Exercise requirements. Could you write out the records below exactly, without omitting a line?

Records excerpted from a collection.
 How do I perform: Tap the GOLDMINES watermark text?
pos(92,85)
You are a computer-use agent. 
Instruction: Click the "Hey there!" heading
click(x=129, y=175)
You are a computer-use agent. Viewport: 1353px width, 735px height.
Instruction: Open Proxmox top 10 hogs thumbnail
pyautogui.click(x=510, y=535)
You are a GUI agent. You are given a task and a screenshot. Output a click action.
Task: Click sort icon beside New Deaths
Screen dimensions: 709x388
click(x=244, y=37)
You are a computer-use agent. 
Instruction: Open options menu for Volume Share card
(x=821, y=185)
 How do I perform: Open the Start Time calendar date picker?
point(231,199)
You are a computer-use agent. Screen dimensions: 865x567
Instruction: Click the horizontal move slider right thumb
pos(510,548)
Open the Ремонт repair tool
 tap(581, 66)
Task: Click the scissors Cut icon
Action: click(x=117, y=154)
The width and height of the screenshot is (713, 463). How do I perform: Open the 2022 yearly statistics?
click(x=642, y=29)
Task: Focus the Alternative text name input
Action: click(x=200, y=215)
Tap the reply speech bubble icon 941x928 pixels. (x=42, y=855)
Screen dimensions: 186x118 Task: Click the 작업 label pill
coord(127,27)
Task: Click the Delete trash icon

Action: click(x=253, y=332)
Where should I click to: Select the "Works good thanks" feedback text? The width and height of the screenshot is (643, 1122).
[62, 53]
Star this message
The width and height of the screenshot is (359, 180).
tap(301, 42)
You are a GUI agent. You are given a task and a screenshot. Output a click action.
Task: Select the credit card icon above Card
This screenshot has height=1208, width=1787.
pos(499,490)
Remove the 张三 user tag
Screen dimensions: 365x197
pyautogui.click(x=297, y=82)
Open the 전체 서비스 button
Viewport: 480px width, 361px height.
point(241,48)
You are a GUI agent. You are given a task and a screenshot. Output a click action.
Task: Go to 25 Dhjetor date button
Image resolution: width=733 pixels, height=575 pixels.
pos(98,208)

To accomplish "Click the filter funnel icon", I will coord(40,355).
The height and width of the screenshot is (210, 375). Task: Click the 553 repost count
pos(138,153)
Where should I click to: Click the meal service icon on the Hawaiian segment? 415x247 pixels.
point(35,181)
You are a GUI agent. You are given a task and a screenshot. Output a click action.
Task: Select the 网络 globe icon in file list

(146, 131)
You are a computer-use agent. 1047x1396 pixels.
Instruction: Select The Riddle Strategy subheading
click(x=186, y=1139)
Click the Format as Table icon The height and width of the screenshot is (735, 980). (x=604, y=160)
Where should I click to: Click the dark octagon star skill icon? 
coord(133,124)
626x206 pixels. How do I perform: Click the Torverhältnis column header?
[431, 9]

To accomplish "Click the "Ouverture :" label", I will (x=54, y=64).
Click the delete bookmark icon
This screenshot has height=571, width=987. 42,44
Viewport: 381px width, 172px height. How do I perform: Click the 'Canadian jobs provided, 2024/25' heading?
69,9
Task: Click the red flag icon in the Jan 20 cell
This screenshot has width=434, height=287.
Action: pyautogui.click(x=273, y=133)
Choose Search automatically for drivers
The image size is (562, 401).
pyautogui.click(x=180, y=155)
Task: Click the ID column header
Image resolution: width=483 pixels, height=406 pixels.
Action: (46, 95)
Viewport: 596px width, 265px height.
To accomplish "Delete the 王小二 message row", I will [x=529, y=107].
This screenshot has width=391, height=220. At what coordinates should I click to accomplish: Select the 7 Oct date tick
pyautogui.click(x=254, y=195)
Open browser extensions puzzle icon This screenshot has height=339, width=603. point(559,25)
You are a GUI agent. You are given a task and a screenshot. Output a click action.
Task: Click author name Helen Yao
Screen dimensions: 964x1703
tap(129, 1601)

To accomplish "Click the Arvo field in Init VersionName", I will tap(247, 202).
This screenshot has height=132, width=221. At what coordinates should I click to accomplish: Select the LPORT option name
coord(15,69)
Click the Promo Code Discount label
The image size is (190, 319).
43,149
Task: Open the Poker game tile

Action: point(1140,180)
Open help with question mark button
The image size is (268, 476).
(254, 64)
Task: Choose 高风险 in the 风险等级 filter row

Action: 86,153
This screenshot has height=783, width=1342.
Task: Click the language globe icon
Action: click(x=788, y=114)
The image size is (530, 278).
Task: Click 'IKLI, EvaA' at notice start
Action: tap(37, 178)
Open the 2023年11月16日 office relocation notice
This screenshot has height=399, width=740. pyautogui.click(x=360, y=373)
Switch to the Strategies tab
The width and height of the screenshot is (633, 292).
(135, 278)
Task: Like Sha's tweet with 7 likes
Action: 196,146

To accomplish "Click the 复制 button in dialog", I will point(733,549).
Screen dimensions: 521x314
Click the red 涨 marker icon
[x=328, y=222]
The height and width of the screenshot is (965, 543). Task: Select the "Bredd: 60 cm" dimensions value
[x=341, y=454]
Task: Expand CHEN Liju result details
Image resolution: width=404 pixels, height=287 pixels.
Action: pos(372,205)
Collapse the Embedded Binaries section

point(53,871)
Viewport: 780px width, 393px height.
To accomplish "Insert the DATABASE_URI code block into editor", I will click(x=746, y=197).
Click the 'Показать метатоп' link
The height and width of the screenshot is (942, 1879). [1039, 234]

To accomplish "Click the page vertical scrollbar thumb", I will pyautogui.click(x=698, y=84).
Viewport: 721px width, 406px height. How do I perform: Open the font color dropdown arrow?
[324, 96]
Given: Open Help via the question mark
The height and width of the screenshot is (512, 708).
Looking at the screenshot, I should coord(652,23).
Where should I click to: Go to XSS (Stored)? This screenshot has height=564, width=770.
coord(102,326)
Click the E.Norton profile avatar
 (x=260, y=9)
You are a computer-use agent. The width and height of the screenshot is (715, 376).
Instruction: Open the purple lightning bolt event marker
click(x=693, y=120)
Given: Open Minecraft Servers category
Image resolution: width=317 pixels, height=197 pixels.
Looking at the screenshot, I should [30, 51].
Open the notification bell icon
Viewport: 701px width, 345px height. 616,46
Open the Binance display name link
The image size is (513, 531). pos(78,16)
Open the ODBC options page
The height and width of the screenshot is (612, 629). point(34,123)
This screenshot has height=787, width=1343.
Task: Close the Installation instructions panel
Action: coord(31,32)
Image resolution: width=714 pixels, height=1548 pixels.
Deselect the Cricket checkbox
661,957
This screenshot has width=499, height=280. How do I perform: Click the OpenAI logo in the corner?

Response for this exercise.
 How do I perform: Tap the GOLDMINES watermark text?
pos(92,85)
You are a computer-use agent. 
Instruction: Click the "Hey there!" heading
click(x=129, y=175)
You are a computer-use agent. Viewport: 1353px width, 735px height.
Instruction: Open Proxmox top 10 hogs thumbnail
pyautogui.click(x=510, y=535)
You are a GUI agent. You are given a task and a screenshot. Output a click action.
Task: Click sort icon beside New Deaths
Screen dimensions: 709x388
click(x=244, y=37)
You are a computer-use agent. 
Instruction: Open options menu for Volume Share card
(x=821, y=185)
 How do I perform: Open the Start Time calendar date picker?
point(231,199)
You are a computer-use agent. Screen dimensions: 865x567
Instruction: Click the horizontal move slider right thumb
pos(510,548)
Open the Ремонт repair tool
 tap(581, 66)
Task: Click the scissors Cut icon
Action: click(x=117, y=154)
The width and height of the screenshot is (713, 463). How do I perform: Open the 2022 yearly statistics?
click(x=642, y=29)
Task: Focus the Alternative text name input
Action: click(x=200, y=215)
Tap the reply speech bubble icon 941x928 pixels. (x=42, y=855)
Screen dimensions: 186x118 Task: Click the 작업 label pill
coord(127,27)
Task: Click the Delete trash icon

Action: click(x=253, y=332)
Where should I click to: Select the "Works good thanks" feedback text? The width and height of the screenshot is (643, 1122).
[62, 53]
Star this message
The width and height of the screenshot is (359, 180).
tap(301, 42)
You are a GUI agent. You are given a task and a screenshot. Output a click action.
Task: Select the credit card icon above Card
This screenshot has height=1208, width=1787.
pos(499,490)
Remove the 张三 user tag
Screen dimensions: 365x197
pyautogui.click(x=297, y=82)
Open the 전체 서비스 button
Viewport: 480px width, 361px height.
point(241,48)
You are a GUI agent. You are given a task and a screenshot. Output a click action.
Task: Go to 25 Dhjetor date button
Image resolution: width=733 pixels, height=575 pixels.
pos(98,208)

To accomplish "Click the filter funnel icon", I will coord(40,355).
The height and width of the screenshot is (210, 375). Task: Click the 553 repost count
pos(138,153)
Where should I click to: Click the meal service icon on the Hawaiian segment? 415x247 pixels.
point(35,181)
You are a GUI agent. You are given a task and a screenshot. Output a click action.
Task: Select the 网络 globe icon in file list

(146, 131)
You are a computer-use agent. 1047x1396 pixels.
Instruction: Select The Riddle Strategy subheading
click(x=186, y=1139)
Click the Format as Table icon The height and width of the screenshot is (735, 980). (x=604, y=160)
Where should I click to: Click the dark octagon star skill icon? 
coord(133,124)
626x206 pixels. How do I perform: Click the Torverhältnis column header?
[431, 9]

To accomplish "Click the "Ouverture :" label", I will (x=54, y=64).
Click the delete bookmark icon
This screenshot has height=571, width=987. 42,44
Viewport: 381px width, 172px height. How do I perform: Click the 'Canadian jobs provided, 2024/25' heading?
69,9
Task: Click the red flag icon in the Jan 20 cell
This screenshot has width=434, height=287.
Action: pyautogui.click(x=273, y=133)
Choose Search automatically for drivers
The image size is (562, 401).
pyautogui.click(x=180, y=155)
Task: Click the ID column header
Image resolution: width=483 pixels, height=406 pixels.
Action: (46, 95)
Viewport: 596px width, 265px height.
To accomplish "Delete the 王小二 message row", I will [x=529, y=107].
This screenshot has width=391, height=220. At what coordinates should I click to accomplish: Select the 7 Oct date tick
pyautogui.click(x=254, y=195)
Open browser extensions puzzle icon This screenshot has height=339, width=603. point(559,25)
You are a GUI agent. You are given a task and a screenshot. Output a click action.
Task: Click author name Helen Yao
Screen dimensions: 964x1703
tap(129, 1601)

To accomplish "Click the Arvo field in Init VersionName", I will tap(247, 202).
This screenshot has height=132, width=221. At what coordinates should I click to accomplish: Select the LPORT option name
coord(15,69)
Click the Promo Code Discount label
The image size is (190, 319).
43,149
Task: Open the Poker game tile

Action: point(1140,180)
Open help with question mark button
The image size is (268, 476).
(254, 64)
Task: Choose 高风险 in the 风险等级 filter row

Action: 86,153
This screenshot has height=783, width=1342.
Task: Click the language globe icon
Action: click(x=788, y=114)
The image size is (530, 278).
Task: Click 'IKLI, EvaA' at notice start
Action: tap(37, 178)
Open the 2023年11月16日 office relocation notice
This screenshot has height=399, width=740. pyautogui.click(x=360, y=373)
Switch to the Strategies tab
The width and height of the screenshot is (633, 292).
(135, 278)
Task: Like Sha's tweet with 7 likes
Action: 196,146

To accomplish "Click the 复制 button in dialog", I will point(733,549).
Screen dimensions: 521x314
Click the red 涨 marker icon
[x=328, y=222]
The height and width of the screenshot is (965, 543). Task: Select the "Bredd: 60 cm" dimensions value
[x=341, y=454]
Task: Expand CHEN Liju result details
Image resolution: width=404 pixels, height=287 pixels.
Action: pos(372,205)
Collapse the Embedded Binaries section

point(53,871)
Viewport: 780px width, 393px height.
To accomplish "Insert the DATABASE_URI code block into editor", I will click(x=746, y=197).
Click the 'Показать метатоп' link
The height and width of the screenshot is (942, 1879). [1039, 234]

To accomplish "Click the page vertical scrollbar thumb", I will pyautogui.click(x=698, y=84).
Viewport: 721px width, 406px height. How do I perform: Open the font color dropdown arrow?
[324, 96]
Given: Open Help via the question mark
The height and width of the screenshot is (512, 708).
Looking at the screenshot, I should coord(652,23).
Where should I click to: Go to XSS (Stored)? This screenshot has height=564, width=770.
coord(102,326)
Click the E.Norton profile avatar
 (x=260, y=9)
You are a computer-use agent. The width and height of the screenshot is (715, 376).
Instruction: Open the purple lightning bolt event marker
click(x=693, y=120)
Given: Open Minecraft Servers category
Image resolution: width=317 pixels, height=197 pixels.
Looking at the screenshot, I should [30, 51].
Open the notification bell icon
Viewport: 701px width, 345px height. 616,46
Open the Binance display name link
The image size is (513, 531). pos(78,16)
Open the ODBC options page
The height and width of the screenshot is (612, 629). point(34,123)
This screenshot has height=787, width=1343.
Task: Close the Installation instructions panel
Action: coord(31,32)
Image resolution: width=714 pixels, height=1548 pixels.
Deselect the Cricket checkbox
661,957
This screenshot has width=499, height=280. How do I perform: Click the OpenAI logo in the corner?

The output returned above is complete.